There’s a bit of drama unfolding in the Wachovia buyout. The most recent update is that the Wells deal is on, and not the Citigroup deal. Citigroup had brokered a deal to buy the failing bank for $2.1bn, or about $1/share. (Note that Wachovia is worth about $6.00/share right now.) This deal obviously isn’t the best for the shareholders, but Wachovia says they brokered this because they thought they were about to be taken over by the government. Citigroup posted losses of $7.6bn in the last two quarters, expects to lose money again this quarter, and their stock has seen a 62% drop in the last year. However, even with their troubles, this merger would be a huge gain for Citigroup, especially at the price they’re offering. Citi would become the largest US bank, with nearly $3 trillion in assets, and the FDIC would assume all losses over $42 bn in exchange for $12 bn stake in Citigroup.

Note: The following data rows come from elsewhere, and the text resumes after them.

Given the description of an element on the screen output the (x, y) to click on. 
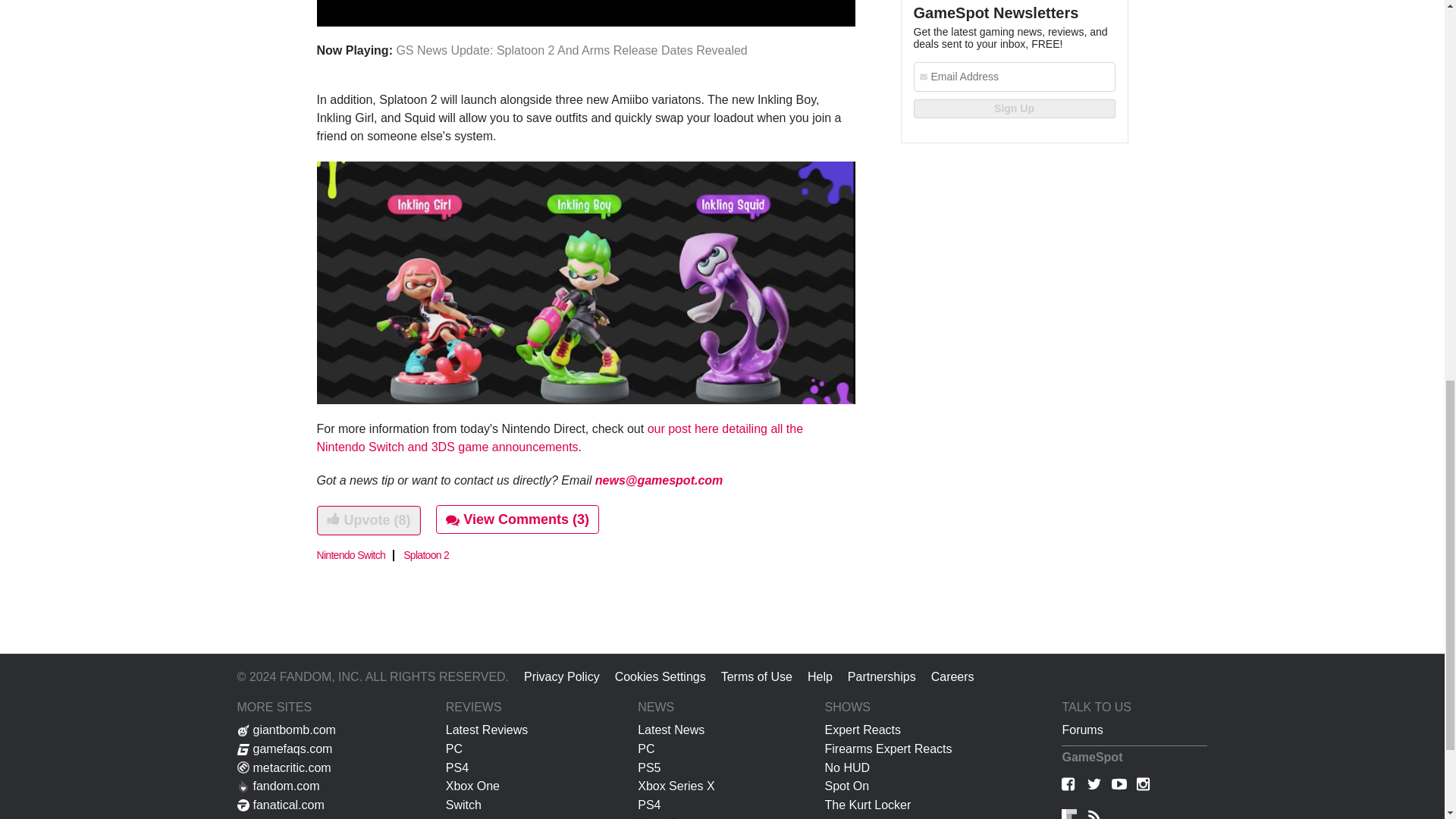
RSS Feeds (1094, 812)
Given the description of an element on the screen output the (x, y) to click on. 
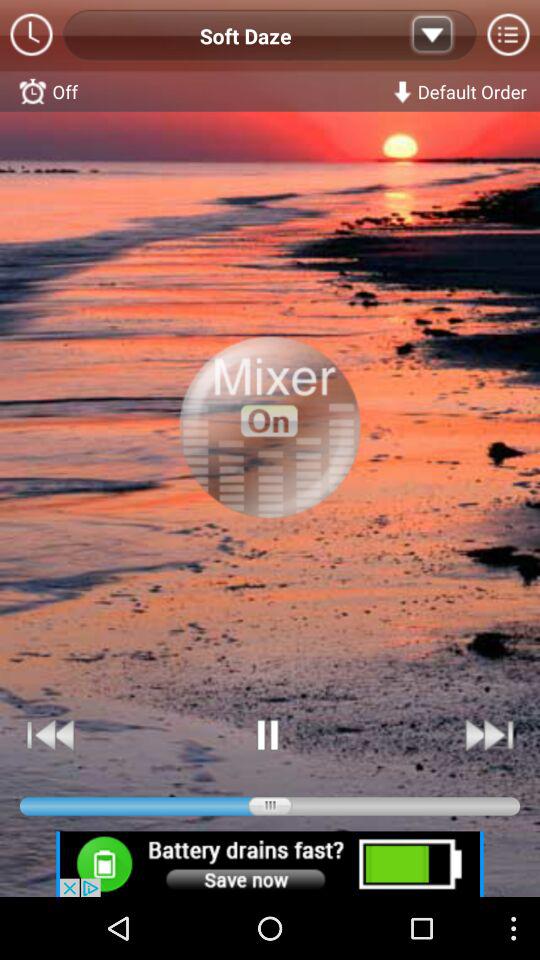
go to advertisement link (270, 864)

Shareholders, however, are understandably more interested in the Wells offer.
The twist here is that taxpayers could lose out more on the Wells deal than the Citigroup deal, since banking regulations recently passed to encourage mergers would allow for a nearly $74bn profit shelter for Wells-Wachovia. The biggest losers, of course, could be Wachovia’s employees. The firm has already announced plans to cut over 11,000 jobs – nearly 7,000 of those existing positions. If the legal issues surrounding the proposed mergers drags on, it could spell trouble for Wachovia’s customers, and prompt a takeover by the FDIC.
What are your thoughts on the Wells-Citi drama?